La compagnia teatrale di Varese “Va’ cercando” da qualche anno gira i teatri per rappresentare lo spettacolo La notte dell’Innominato. E se c’è quest’altra vita…!. A Imola giungeranno sabato 16 dicembre, al teatro dell’Osservanza con inizio alle 21, invitati dall’Associazione amici di Comunione e Liberazione. L’ingresso è a offerta libera e il ricavato sarà interamente devoluto alla Fondazione Avsi per la Campagna tende 2017/2018 intitolata “La casa dov’è?”. Per prenotazioni si può contattare Gianmaria Della Corte al numero: 342 7174587 o acquistare direttamente i biglietti a teatro la sera stessa.

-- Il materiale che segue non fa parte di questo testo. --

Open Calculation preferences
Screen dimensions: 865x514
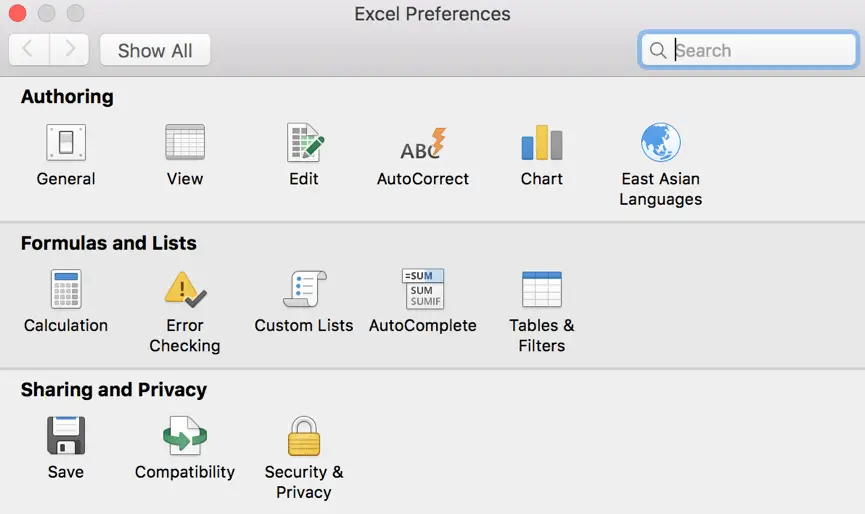66,290
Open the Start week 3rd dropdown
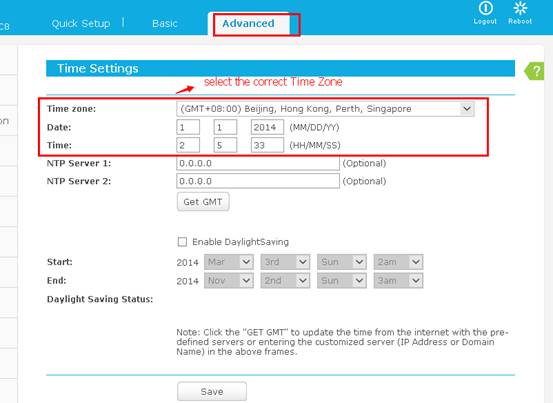This screenshot has height=403, width=553. [285, 262]
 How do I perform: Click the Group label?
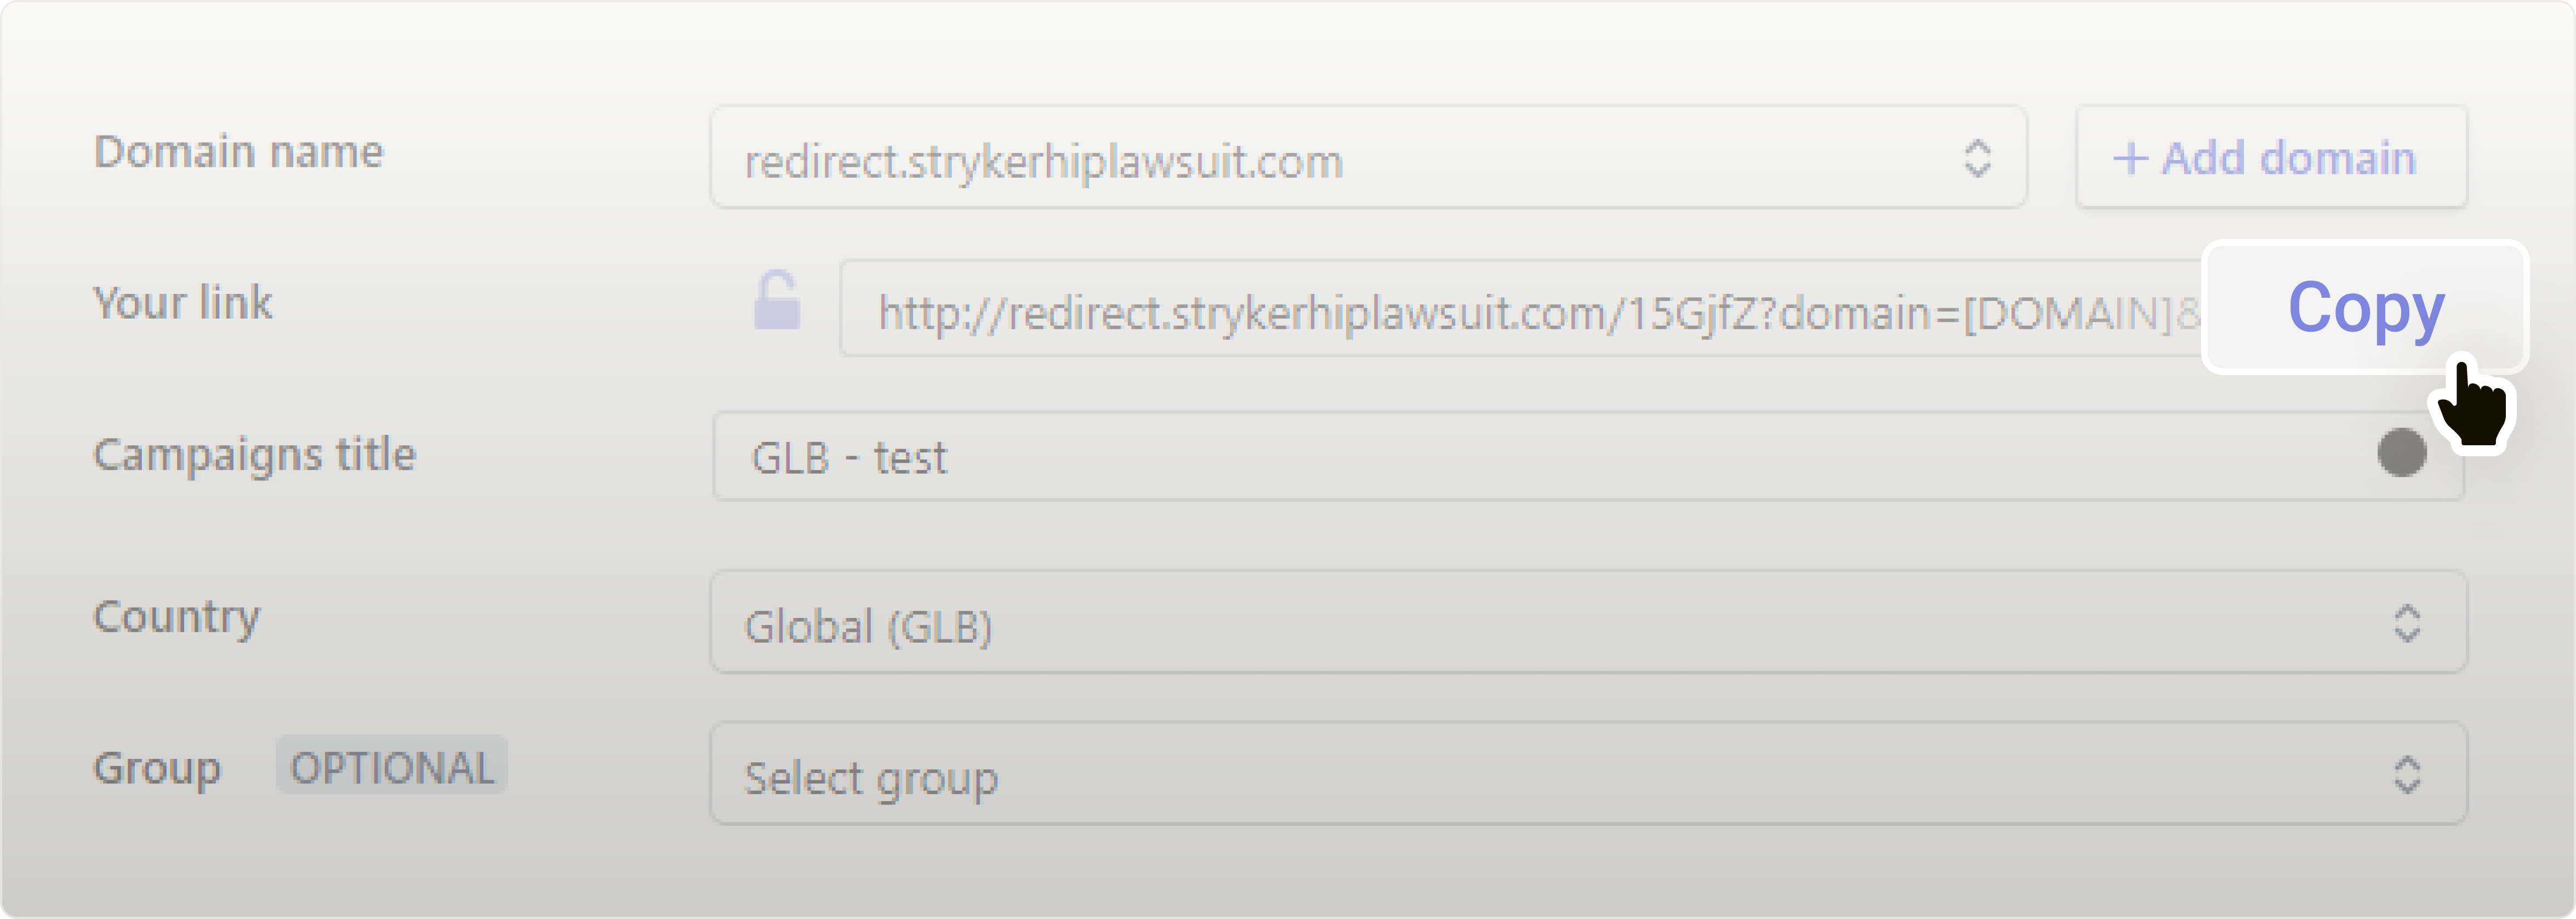coord(157,768)
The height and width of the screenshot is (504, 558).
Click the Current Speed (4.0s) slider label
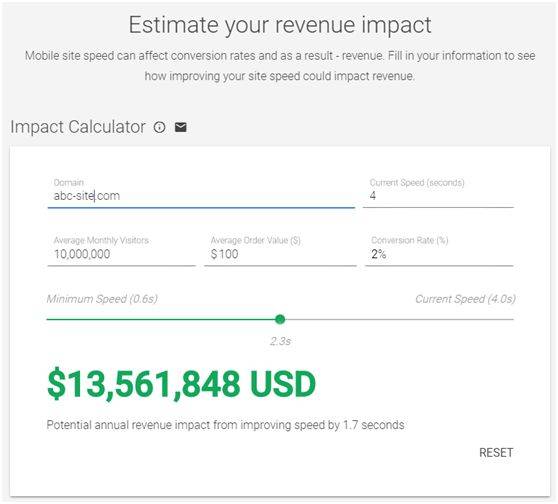[465, 299]
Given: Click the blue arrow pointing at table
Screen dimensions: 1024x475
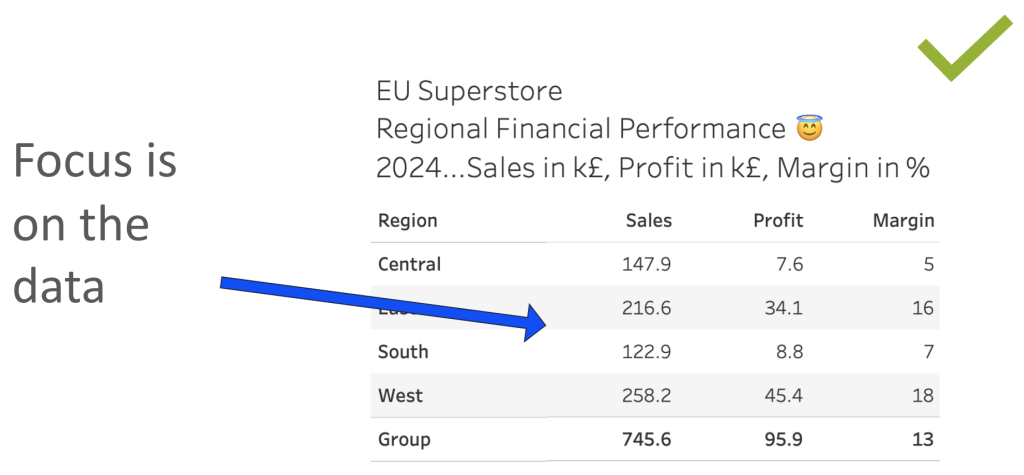Looking at the screenshot, I should pos(383,308).
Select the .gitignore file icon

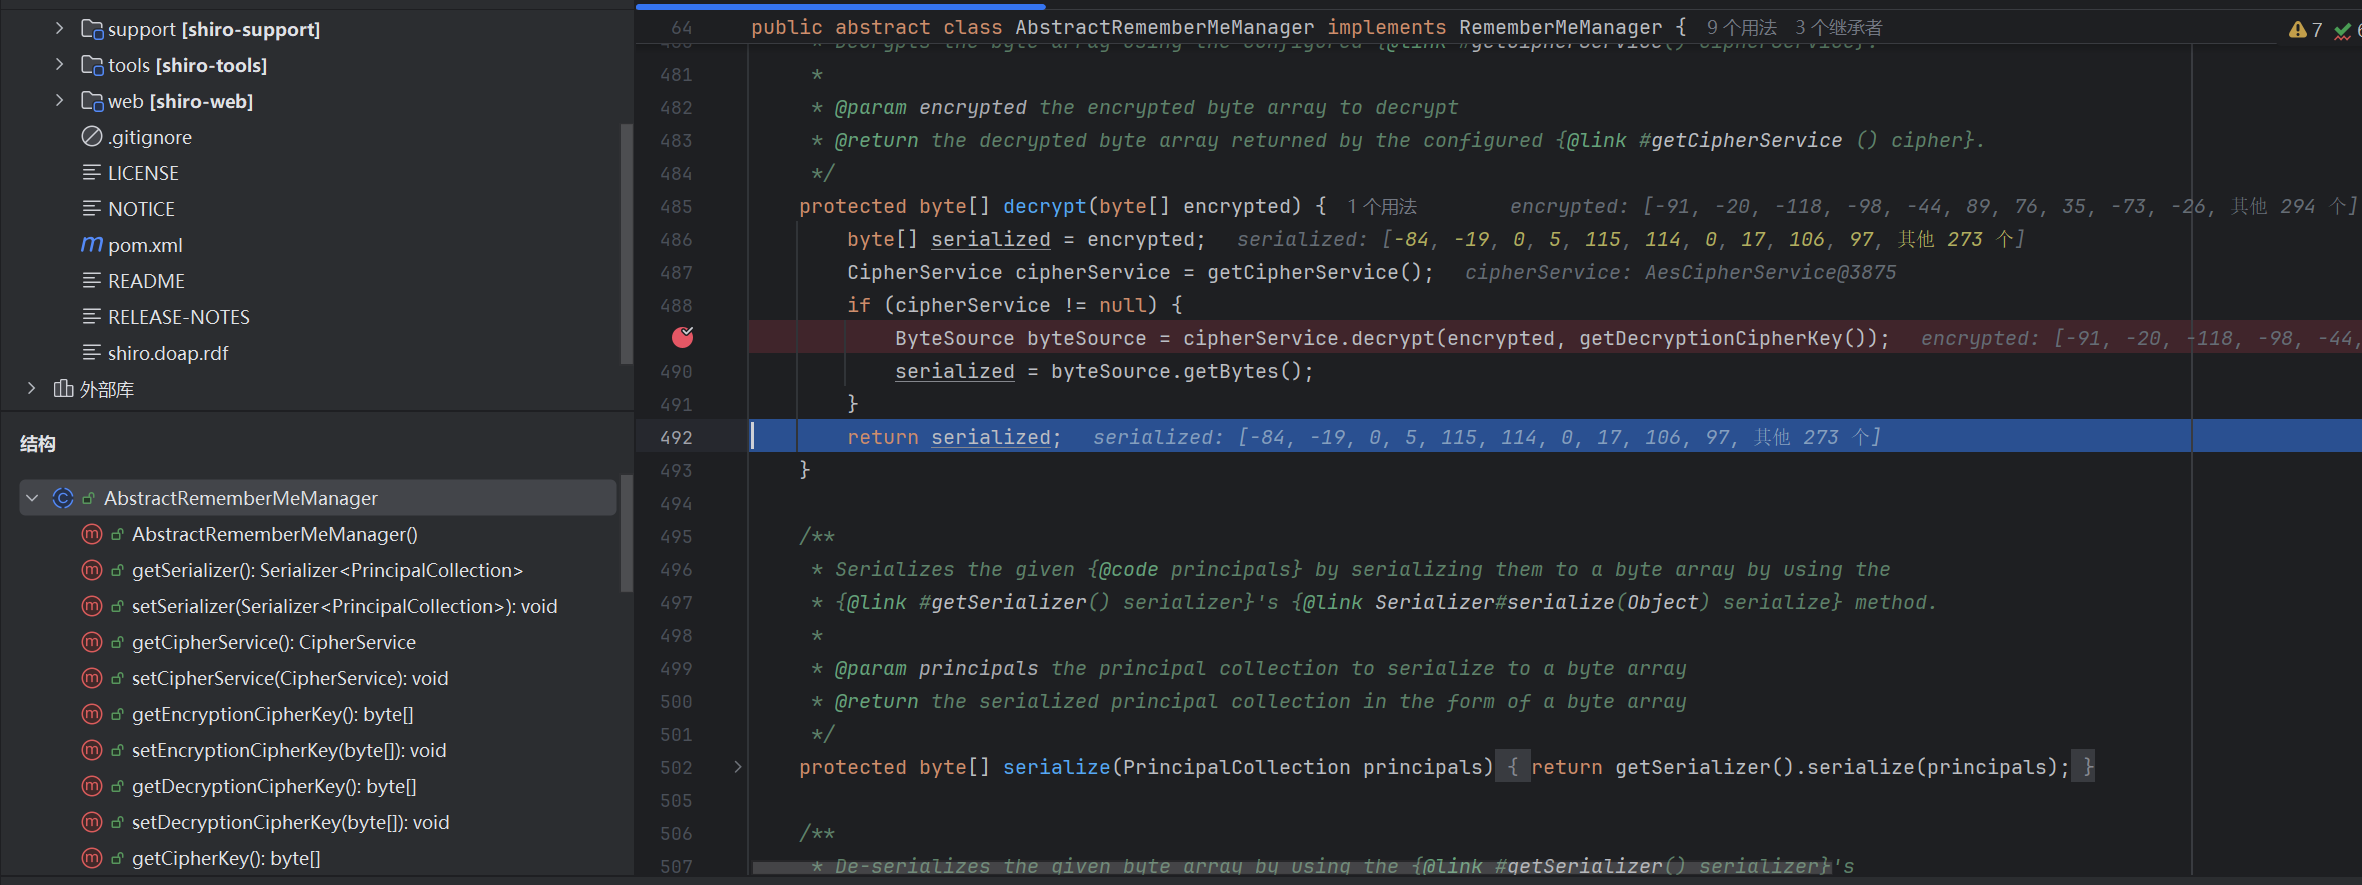pyautogui.click(x=92, y=137)
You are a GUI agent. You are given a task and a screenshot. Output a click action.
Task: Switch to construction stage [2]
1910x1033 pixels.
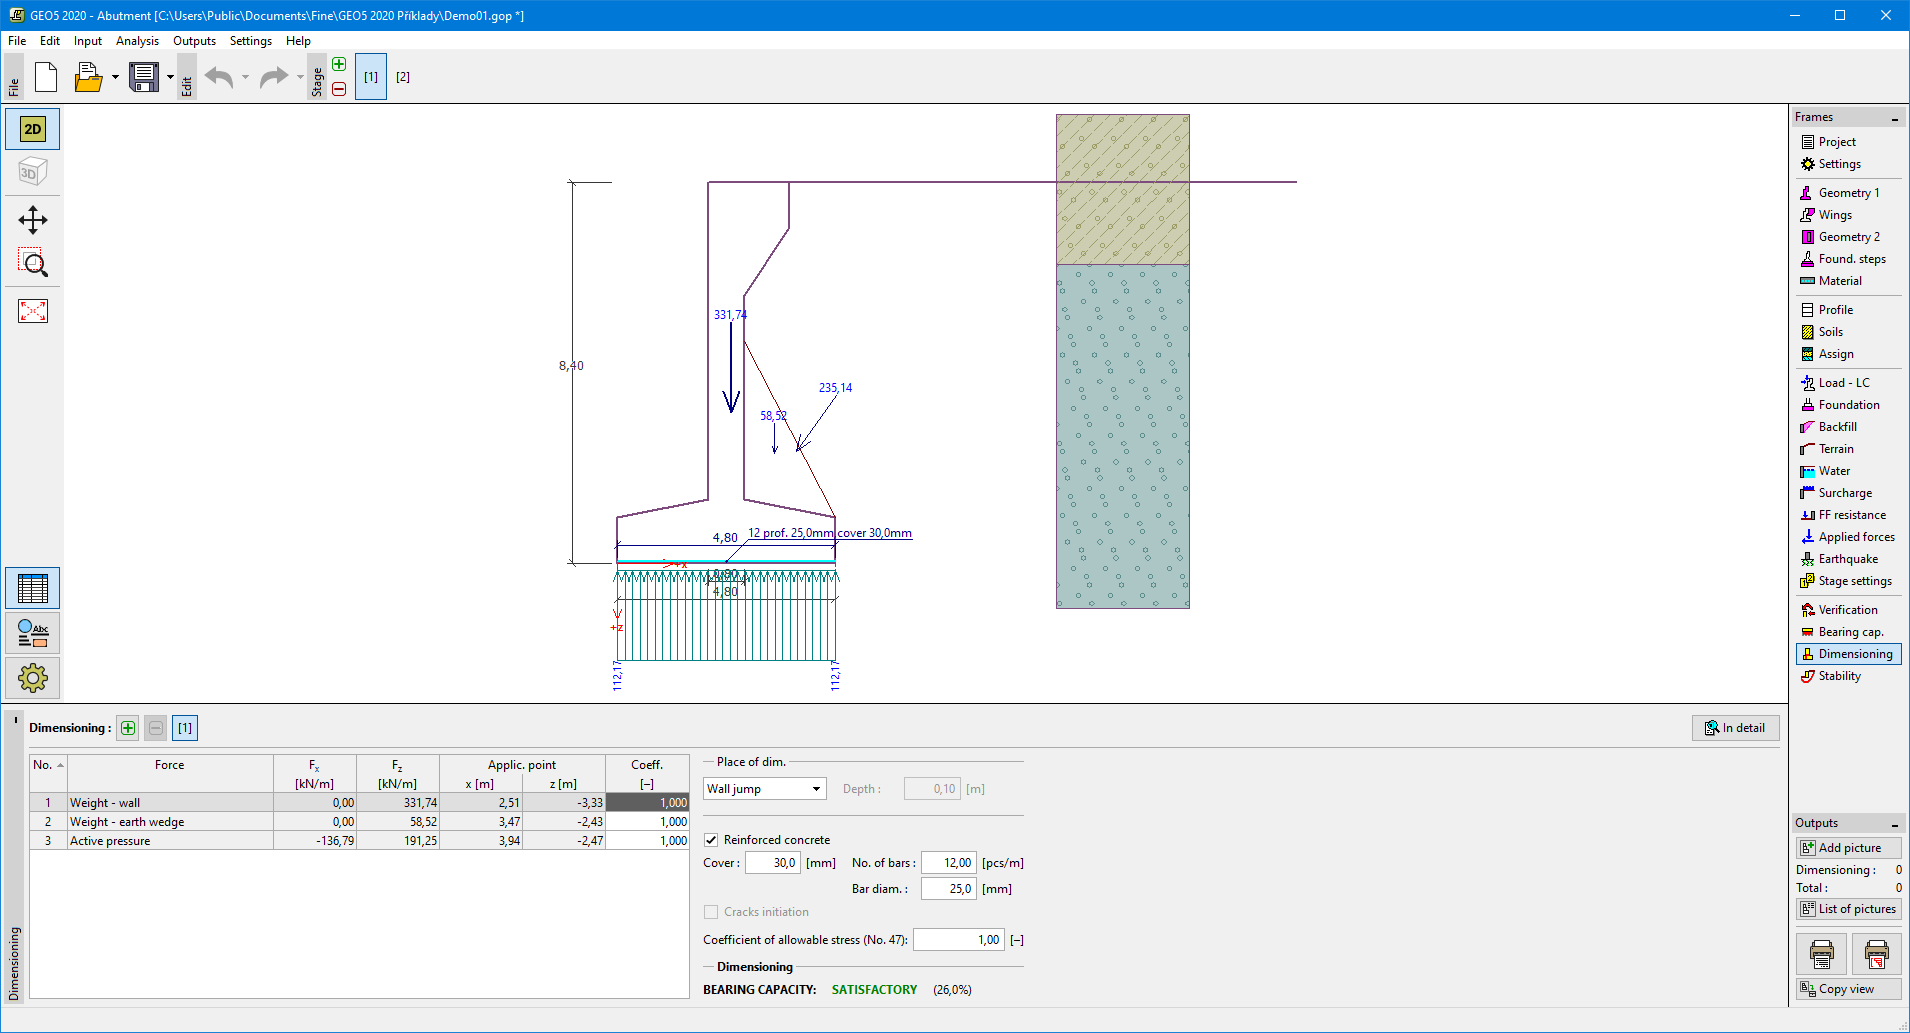[403, 77]
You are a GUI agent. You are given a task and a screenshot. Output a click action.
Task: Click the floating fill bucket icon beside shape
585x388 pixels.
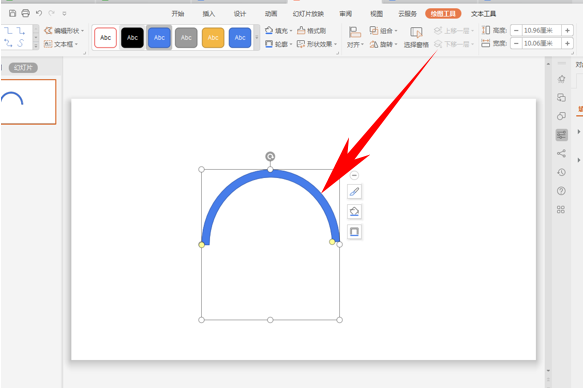pyautogui.click(x=354, y=212)
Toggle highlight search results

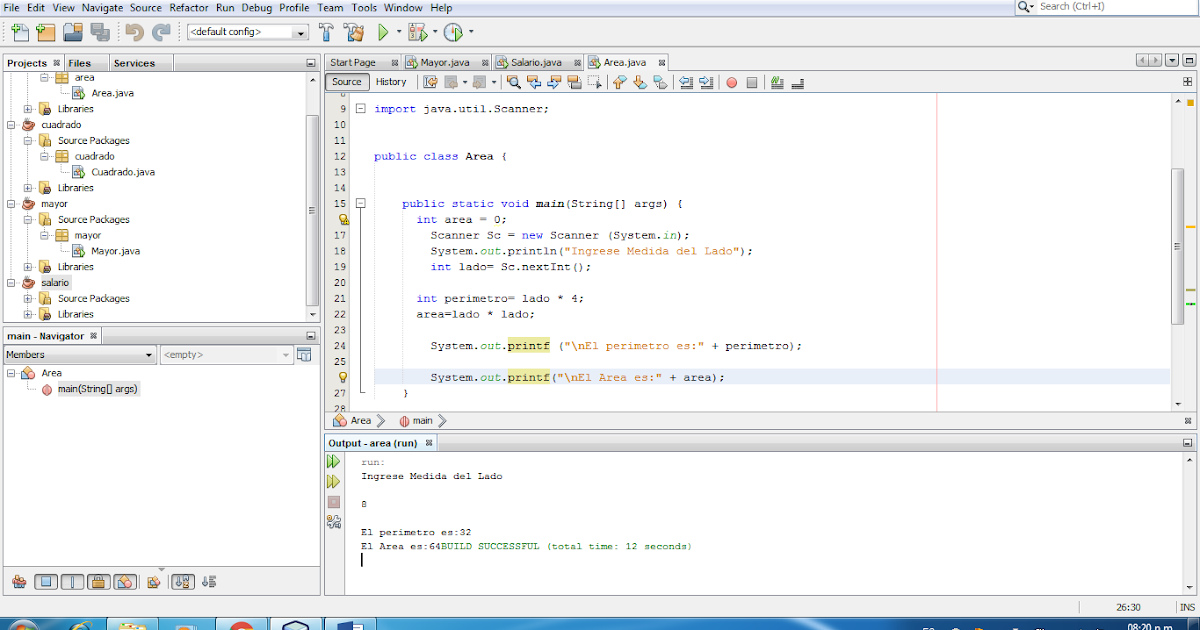pos(573,81)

La rappresentazione ruota attorno a due figure chiave: il cardinal Federigo Borromeo e l’Innominato. E’ nel rapporto che si instaura tra i due personaggi che alcuni ragazzi di Gioventù Studentesca rintracciano il motivo che li ha spinti ad organizzare l’evento: <<Mi ha colpito moltissimo l’abbraccio finale tra l’Innominato e il cardinal Borromeo – racconta Anna – perché non si riusciva a capire chi dei due sostenesse l’altro. L’Innominato è completamente abbandonato nelle braccia del cardinale, quasi come se Federigo fosse l’unico punto a cui aggrapparsi con tutto il carico del proprio male, del proprio inferno. E il cardinale è talmente commosso dal dramma dell’Innominato che, con l’immenso bene che prova per lui, sembra volerlo trascinare verso l’alto. Chi non desidera un abbraccio come questo?>>
Nel brano riportato sotto il celebre passo della “Notte dell’Innominato”, tratto dal capitolo XXI de I Promessi Sposi:
E assorto in queste contemplazioni tormentose, andava alzando e riabbassando, con una forza convulsiva del pollice, il cane della pistola; quando gli balenò in
mente un altro pensiero.”Se quell’altra vita di cui m’hanno parlato quand’ero ragazzo, di cui parlano sempre, come se fosse cosa sicura; se quella non c’è, se è un’invenzione de’ preti; che fo io? perché morire? cos’importa quello che ho fatto? cosa importa? è una pazzia la mia… E se c’è quest’altra vita…!” A un tal dubbio, a un tal rischio, gli venne addosso una disperazione più nera, più grave, dalla quale non si poteva fuggire, neppur con la morte. Lasciò cader l’arme, e stava con le mani ne’ capelli, battendo i denti, tremando. Tutt’a un tratto, gli tornarono in mente parole che aveva sentite e risentite, poche ore prima: “Dio perdona tante cose, per un’ opera di misericordia!” E non gli tornavan già con quell’accento d’umile preghiera, con cui erano state proferite; ma con un suono pieno d’autorità, e che insieme induceva una lontana speranza. Fu quello un momento di sollievo: levò le mani dalle tempie, e, in un’attitudine più composta, fissò gli occhi della mente in colei da cui aveva sentite quelle parole; e la vedeva, non come la sua prigioniera, non come una supplichevole, ma in atto di chi dispensa grazie e consolazioni.